Endothelin and calciotropic hormones share regulatory pathways in multidrug resistance protein 2-mediated transport

Abstract

The kidney of vertebrates plays a key role in excretion of endogenous waste products and xenobiotics. Active secretion in the proximal nephron is at the basis of this excretion, mediated by carrier proteins including multidrug resistance protein 2 (Mrp2). We previously showed that Mrp2 function is reduced by endothelin-1 (ET-1) through a basolateral B-type receptor, nitric oxide (NO), cGMP and protein kinase C (PKC). This pathway was rapidly activated by several nephrotoxicants and appeared to be calcium dependent.

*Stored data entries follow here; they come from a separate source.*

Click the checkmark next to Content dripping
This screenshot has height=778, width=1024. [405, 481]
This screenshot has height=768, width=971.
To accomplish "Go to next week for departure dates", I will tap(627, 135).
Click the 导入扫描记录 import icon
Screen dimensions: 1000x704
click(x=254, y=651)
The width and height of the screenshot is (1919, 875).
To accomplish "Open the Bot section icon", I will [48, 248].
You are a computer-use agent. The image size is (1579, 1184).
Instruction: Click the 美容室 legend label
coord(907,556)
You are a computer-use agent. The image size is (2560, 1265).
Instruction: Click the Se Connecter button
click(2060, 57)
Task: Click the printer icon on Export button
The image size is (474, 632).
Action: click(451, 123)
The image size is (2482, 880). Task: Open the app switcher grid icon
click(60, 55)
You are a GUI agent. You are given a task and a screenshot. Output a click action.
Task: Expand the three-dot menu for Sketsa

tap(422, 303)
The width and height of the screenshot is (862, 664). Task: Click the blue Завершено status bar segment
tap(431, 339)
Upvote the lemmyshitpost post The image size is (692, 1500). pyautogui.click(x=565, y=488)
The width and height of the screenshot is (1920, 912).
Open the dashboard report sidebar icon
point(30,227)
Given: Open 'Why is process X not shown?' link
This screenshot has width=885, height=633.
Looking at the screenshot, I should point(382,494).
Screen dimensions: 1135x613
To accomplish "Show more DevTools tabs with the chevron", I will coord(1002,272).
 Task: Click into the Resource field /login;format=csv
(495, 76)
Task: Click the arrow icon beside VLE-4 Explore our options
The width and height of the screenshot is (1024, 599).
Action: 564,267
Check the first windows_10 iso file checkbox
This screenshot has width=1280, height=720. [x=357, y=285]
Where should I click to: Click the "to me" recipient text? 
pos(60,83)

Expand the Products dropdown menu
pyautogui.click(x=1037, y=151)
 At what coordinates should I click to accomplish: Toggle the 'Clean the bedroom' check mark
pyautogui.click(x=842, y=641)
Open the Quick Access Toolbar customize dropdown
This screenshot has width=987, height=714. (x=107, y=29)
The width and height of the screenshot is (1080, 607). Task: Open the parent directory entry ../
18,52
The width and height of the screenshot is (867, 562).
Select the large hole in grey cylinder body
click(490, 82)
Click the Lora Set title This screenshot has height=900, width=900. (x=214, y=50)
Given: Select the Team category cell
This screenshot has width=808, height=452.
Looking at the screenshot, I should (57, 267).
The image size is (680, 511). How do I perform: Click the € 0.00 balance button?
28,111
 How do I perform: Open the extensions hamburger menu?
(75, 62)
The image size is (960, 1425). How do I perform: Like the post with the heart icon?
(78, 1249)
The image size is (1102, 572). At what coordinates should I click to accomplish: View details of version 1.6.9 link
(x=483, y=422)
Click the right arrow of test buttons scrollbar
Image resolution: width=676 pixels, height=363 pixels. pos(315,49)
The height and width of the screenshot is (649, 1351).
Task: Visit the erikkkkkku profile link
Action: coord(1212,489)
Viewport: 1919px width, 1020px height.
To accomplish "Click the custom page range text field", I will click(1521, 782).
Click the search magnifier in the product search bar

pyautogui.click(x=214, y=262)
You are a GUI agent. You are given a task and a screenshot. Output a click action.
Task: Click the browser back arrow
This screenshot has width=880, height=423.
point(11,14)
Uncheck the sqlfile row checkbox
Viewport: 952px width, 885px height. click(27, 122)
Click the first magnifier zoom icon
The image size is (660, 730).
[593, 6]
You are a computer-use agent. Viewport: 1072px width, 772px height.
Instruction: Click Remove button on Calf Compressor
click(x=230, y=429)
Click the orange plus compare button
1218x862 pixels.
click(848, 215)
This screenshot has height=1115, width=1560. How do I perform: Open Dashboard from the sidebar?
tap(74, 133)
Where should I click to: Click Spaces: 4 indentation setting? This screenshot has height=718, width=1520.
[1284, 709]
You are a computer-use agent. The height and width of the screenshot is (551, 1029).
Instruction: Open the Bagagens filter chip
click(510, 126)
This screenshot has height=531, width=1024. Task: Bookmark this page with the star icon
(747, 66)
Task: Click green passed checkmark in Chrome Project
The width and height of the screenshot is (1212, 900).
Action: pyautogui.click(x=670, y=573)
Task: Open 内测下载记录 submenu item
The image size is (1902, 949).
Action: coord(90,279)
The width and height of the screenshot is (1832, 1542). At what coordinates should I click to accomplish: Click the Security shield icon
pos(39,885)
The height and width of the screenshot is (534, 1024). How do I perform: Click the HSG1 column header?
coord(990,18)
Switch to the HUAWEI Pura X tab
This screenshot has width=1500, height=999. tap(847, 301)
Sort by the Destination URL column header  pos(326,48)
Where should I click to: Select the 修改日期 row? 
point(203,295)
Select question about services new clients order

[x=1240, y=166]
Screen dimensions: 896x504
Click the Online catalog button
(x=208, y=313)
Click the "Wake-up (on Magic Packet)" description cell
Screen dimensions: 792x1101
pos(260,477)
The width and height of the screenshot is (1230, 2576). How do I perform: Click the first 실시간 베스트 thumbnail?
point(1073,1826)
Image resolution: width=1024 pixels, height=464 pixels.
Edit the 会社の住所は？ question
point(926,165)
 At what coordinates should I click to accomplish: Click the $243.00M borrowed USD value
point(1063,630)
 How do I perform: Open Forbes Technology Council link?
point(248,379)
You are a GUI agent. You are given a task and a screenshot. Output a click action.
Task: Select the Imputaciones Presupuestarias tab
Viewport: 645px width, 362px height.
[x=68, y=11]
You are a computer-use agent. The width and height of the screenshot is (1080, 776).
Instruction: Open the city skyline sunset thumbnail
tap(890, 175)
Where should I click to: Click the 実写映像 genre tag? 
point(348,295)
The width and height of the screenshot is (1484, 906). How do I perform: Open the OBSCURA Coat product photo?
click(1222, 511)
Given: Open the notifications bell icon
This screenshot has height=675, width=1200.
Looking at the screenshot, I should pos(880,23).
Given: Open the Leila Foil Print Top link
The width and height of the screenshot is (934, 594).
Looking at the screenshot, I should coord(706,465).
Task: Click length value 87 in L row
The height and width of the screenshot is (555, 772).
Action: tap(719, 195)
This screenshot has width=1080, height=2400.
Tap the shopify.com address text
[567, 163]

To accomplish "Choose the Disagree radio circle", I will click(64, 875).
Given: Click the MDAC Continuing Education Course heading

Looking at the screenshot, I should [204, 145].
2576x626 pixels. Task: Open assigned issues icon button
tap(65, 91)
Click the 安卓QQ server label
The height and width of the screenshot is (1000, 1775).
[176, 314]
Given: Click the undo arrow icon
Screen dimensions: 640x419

In the present study we studied the effect of the calciotropic hormones, parathyroid hormone (PTH), PTH-related protein (PTHrP) and stanniocalcin (STC), to interfere with ET-regulated Mrp2 transport. Like ET-1, PTH reduces Mrp2-mediated transport for 40% in killifish renal proximal tubules. When given combined an additive effect was seen, which is partially reversed by the PKC inhibitor calphostin C. Recombinant PTHrP shows a comparable inhibitory effect, which is concentration-dependent and additive to the inhibition by ET. STC fully reverses PTHrP inhibited transport as does a guanylyl cyclase inhibitor. Finally, to confirm PTHrP bioactivity in a homologous assay we performed immunolocalization and transport studies in sea bream kidney tubules. Mrp2 immunoreactivity was observed in about 40% of the tubules and is associated with the brush border and apical plasma membrane of cells. Both proximal tubules and distal (collecting) tubules express the antigen. A highly significant 40% inhibition of Mrp2-mediated transport was observed with PTHrP in sea bream tubules. In conclusion, ET-regulated Mrp2 transport is influenced by calciotropic hormones and involves PKC and cGMP signaling. Key words: endothelin, stanniocalcin., parathyroid hormone related protein, parathyroid hormone, multidrug resistance-associated protein 2.